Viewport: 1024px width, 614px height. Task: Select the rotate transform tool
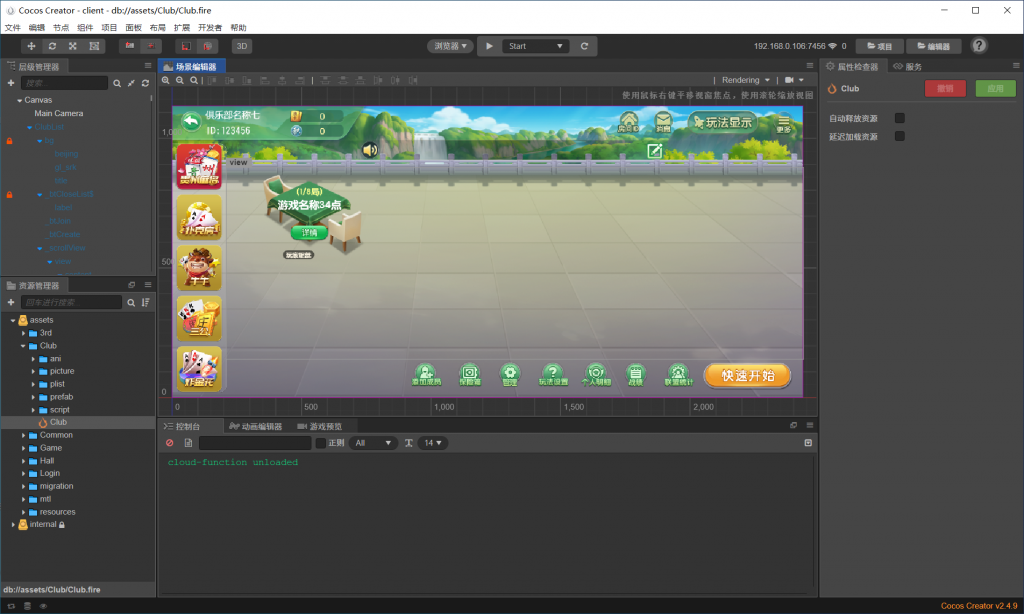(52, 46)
*-*-*
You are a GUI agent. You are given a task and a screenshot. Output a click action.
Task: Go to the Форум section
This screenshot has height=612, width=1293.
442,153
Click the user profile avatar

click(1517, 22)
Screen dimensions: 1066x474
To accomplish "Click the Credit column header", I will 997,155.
*-*-*
◆ **ABOUT THIS TASK**
The lines to extract from the data above begin with the line containing "You are a GUI" and end with the line containing "Screen dimensions: 1066x474". Extract them exactly, including both.

◆ **ANSWER TO THIS EXERCISE**
You are a GUI agent. You are given a task and a screenshot. Output a click action.
Task: Go to the Форум section
This screenshot has height=612, width=1293.
442,153
Click the user profile avatar

click(1517, 22)
Screen dimensions: 1066x474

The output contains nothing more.